Formalin-fixed, paraffin-embedded NPC slides were deparaffinized and hydrated. Multiplex immunofluorescence was conducted using an Opal™ 7-Color Manual IHC Kit according to the manufacturer’s recommended procedures. Briefly, the slides were heated in AR buffer using a microwave. After they cooled, the slides were blocked with normal goat serum. The primary antibody was then incubated with the slides overnight. After being rinsed, the slides were incubated with the secondary Polymer HRP Ms + Rb and Opal Fluorophore Working Solution to generate specific Opal signals for each target. After that, the slides were heated in AR buffer using a microwave to strip the primary–secondary–HRP complex, allowing the introduction of the next primary antibody. Then, the same procedure was repeated, starting with the blocking agent and followed by primary antibody incubation and secondary Polymer HRP Ms + Rb and Opal Fluorophore Working Solution incubation to generate specific Opal signal for all targets. Finally, DAPI Working Solution was applied to the slides and the slides were then mounted with mounting medium. Images were obtained via Vectra Quantitative Pathology Imaging Systems, and the fluorescence intensity was measured using ImageJ software. The primary antibodies used in this study were as follows: anti-Aurora A (1:200 dilution; #14475; Cell Signaling Technology), anti-BUB1 (1:200 dilution; #94244; Cell Signaling Technology), anti-CDK1 (1:200 dilution; #9116; Cell Signaling Technology), anti-CCNA2 (1:200 dilution; #67955; Cell Signaling Technology), and anti-CCNB2 (1:200 dilution; #12231; Cell Signaling Technology).
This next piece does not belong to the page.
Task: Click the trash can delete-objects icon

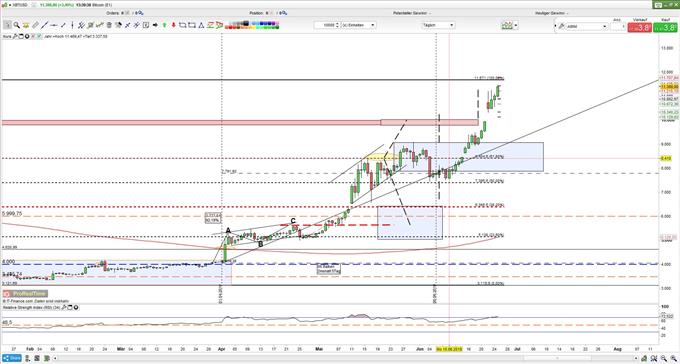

Construction and evaluation of prediction model

Age and gender were included in the prediction model as variables. Univariate Cox regression analysis was then used to screen variables for the predictive model with a p value < 0.15. Multivariate Cox regression analysis was used to construct a prediction model with gender, age, T stage, N stage, M stage, BUB1 expression, and AURKA expression. The discriminating ability of the prediction model was first evaluated by the receiver operating characteristic (ROC) curve and the area under the ROC curve (AUC) using the “ROCR” package in R software (version 4.1.2). In addition, the differences between the AUCs of the different models were compared by the Delong method using the “pROC” package in R software (version 4.1.2). Afterwards, a calibration plot with the “boot” method using 1000 replications was applied to evaluate the calibration of the models using the “rms” package in R software (version 4.1.2). The net reclassification index (NRI) and integrated discrimination improvement index (IDI) were further utilized to evaluate the additional predictive ability of the model after the inclusion of the hub genes by using the “nricens” and “PredictABEL” packages in R software (version 4.1.2). Finally, decision curve analysis (DCA) was applied to analyse the clinical utility of the models using the “rmda” package in R software (version 4.1.2).

Statistical analysis

Statistical analysis was performed using SPSS version 19 (IBM Corporation, Armonk, NY, USA), R software (version 4.1.2), and GARPHPAD (version 8.0). Continuous data are expressed as means ± standard deviations (SDs). Count data are expressed as frequencies (percentages). Student’s t test was used to compare continuous data with a normal distribution between different groups, and Mann–Whitney U tests were used to compare continuous data with a nonnormal distribution. For count data, the chi-square test was used to compare the difference in frequencies between groups. Cox regression analysis was used to construct the prediction models. The performance of the models was determined using ROC curves, AUC, NRI, IDI, and DCA. A Kaplan–Meier curve (log-rank test) was used to compare the survival rates between different groups. A value of p < 0.05 was considered to indicate statistical significance.